### EXTRACT PROVIDED
Start of Block
Euphilotes pallescens pallescens

Photo Life History: Euphilotes pallescens pallescens

Habitat:  Sand Dunes in association with host plant

Host Plants:  Eriogonum kearneyi

Suitable Lab Host Plants

How to Find Female Butterflies:  Females can be locally abundant flying in association with its host plant either ovipositing, basking, and/or nectaring. 

How to Care for Live Female Butterflies:  Click here.

Methods of Female Oviposition:  Twin Cup Method.  

How to Find Eggs: Look on open flower petals.  This can be very difficult when the host plant is abundant.  However, observing females oviposit in the wild can also be productive.

How to Hatch Eggs:  Keep egg on original flower petal.  If you remove attached eggs from flower petals, or detach the egg/petals from flower itself, you reduce the odds that the egg will hatch in the lab. 

How to Find Caterpillars in the Field: Look for Ants Tending Caterpillars.  Spotting ants tending lycaenid larvae on buckwheat blooms can be much easier that spotting caterpillars both because of larval camouflage on the host Eriogonum coupled with the dark coloration and speedy motion of ants.  (See this video.)  Finding eggs and smaller larvae can be very difficult, however.  Because Eriogonum kearneyi has many blooms when it goes to flower, if you can't find immatures in an area where you know the adults have flown, you may want to consider taking cuttings of the host flowers (without damaging the basal leaves or roots of these perennial buckwheats), and place in water and observe in the lab in an open terrarium type setup for a few days at which point it will become much easier to locate  larvae.  If you're timing is correct in late August/early September, finding larvae in abundance in established populations is not difficult.

Caterpillar setups:  Open terrariums; Twin Cup Method.

Larva to Pupa:  Larva Changes Color.

How to Find Pupae in the Field:

Number of Broods per Year:  1

Overwintering Stage:  Pupa.
End of Block
### WHAT TO PRODUCE
Edit the butterfly life history, beginning at the words "Habitat:  Sand Dunes in" and stopping after "basking, and/or nectaring.". Put "feeding" in place of "nectaring".

### INFORMATION GIVEN
Start of Block
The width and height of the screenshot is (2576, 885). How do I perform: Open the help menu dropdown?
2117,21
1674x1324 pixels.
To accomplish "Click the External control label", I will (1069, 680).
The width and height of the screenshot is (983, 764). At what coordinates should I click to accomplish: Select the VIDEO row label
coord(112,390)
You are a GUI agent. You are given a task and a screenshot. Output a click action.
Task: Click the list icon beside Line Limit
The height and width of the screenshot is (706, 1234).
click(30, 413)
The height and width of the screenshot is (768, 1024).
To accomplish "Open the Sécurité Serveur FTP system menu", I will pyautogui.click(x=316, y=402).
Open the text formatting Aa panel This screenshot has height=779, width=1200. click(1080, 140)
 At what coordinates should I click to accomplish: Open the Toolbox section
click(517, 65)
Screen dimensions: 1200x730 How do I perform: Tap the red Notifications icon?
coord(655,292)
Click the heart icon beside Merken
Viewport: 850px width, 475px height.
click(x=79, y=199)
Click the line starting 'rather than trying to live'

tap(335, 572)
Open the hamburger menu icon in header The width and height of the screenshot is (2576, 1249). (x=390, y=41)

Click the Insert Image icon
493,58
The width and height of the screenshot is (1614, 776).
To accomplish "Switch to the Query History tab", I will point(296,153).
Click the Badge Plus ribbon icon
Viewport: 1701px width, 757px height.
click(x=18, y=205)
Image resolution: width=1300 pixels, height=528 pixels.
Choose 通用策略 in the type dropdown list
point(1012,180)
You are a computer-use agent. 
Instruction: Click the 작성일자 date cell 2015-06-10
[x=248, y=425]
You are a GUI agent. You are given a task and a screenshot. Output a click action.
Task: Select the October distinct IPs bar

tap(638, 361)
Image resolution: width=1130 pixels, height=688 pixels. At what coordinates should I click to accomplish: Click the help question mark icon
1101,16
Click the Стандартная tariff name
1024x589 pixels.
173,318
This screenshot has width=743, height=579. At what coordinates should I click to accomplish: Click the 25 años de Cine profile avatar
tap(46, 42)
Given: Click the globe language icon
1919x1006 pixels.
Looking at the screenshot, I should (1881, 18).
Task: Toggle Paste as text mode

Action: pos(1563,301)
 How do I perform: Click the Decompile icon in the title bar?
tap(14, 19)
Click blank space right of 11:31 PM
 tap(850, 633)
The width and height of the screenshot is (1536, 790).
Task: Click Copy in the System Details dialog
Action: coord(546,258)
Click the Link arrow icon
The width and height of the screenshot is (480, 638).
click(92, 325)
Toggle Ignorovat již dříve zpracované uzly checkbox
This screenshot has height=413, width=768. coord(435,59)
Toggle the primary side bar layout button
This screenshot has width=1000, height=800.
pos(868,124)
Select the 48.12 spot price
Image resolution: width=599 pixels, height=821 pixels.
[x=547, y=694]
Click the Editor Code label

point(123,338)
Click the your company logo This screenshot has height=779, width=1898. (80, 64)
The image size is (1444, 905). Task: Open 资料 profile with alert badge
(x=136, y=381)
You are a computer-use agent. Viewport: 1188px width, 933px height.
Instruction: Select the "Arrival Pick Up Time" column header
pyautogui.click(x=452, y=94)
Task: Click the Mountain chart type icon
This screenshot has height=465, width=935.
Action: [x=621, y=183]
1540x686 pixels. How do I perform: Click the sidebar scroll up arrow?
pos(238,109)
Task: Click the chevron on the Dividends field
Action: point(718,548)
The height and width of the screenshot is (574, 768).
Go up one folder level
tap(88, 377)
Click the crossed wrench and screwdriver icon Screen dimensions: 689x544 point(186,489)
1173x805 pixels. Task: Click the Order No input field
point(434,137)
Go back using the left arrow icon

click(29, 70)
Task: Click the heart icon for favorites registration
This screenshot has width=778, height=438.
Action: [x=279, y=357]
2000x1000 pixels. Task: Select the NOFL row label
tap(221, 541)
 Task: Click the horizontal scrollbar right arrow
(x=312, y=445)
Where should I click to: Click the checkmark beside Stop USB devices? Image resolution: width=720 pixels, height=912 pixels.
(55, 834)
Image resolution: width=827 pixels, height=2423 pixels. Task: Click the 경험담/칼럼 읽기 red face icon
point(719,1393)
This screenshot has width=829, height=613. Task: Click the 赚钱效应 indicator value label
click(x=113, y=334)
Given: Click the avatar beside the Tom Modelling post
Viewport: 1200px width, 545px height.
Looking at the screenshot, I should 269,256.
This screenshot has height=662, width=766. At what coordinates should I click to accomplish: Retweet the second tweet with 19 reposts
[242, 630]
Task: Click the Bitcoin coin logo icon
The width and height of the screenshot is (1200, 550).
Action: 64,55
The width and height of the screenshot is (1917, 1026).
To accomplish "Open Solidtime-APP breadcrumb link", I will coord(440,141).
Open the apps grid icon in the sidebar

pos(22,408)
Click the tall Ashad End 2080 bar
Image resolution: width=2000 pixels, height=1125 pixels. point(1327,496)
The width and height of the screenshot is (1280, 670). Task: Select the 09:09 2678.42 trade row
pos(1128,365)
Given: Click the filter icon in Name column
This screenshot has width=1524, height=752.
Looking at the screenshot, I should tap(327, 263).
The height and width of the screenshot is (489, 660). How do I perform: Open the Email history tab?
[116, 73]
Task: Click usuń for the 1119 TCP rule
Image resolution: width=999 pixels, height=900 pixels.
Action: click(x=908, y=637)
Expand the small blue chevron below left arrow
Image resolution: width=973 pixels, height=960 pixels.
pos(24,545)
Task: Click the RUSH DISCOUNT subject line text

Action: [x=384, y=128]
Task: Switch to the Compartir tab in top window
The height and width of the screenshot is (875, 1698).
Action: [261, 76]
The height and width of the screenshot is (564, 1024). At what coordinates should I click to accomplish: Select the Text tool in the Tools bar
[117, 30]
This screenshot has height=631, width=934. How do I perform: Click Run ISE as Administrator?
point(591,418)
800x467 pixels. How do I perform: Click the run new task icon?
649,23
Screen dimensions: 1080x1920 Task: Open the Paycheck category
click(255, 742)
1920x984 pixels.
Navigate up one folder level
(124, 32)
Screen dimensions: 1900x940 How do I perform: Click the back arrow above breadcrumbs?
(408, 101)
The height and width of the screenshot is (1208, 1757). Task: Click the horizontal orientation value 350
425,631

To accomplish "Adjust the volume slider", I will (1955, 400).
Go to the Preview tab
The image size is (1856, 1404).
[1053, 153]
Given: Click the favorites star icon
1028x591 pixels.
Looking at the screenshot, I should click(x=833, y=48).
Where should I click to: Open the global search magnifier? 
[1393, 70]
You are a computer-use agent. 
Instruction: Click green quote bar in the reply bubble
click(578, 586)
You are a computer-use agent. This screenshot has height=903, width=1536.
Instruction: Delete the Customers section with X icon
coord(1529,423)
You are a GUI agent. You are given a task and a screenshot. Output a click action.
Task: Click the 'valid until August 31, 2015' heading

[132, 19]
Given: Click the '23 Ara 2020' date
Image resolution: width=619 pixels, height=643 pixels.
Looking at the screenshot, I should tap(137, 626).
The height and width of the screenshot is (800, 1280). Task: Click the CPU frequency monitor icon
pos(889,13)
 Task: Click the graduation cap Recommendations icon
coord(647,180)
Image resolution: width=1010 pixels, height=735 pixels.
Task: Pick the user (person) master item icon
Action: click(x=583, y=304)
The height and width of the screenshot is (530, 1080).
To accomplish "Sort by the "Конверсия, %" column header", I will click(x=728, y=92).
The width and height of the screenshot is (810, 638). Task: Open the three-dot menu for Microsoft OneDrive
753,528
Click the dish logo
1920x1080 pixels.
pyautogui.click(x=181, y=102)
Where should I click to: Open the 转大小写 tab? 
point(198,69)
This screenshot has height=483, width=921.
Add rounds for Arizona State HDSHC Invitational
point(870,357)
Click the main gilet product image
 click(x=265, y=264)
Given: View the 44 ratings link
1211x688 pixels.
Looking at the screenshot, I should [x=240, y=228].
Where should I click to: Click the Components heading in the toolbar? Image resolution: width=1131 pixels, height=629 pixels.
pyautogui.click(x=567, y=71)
End of Block
### TASK OUTPUT
Habitat:  Sand Dunes in association with host plant

Host Plants:  Eriogonum kearneyi

Suitable Lab Host Plants

How to Find Female Butterflies:  Females can be locally abundant flying in association with its host plant either ovipositing, basking, and/or feeding.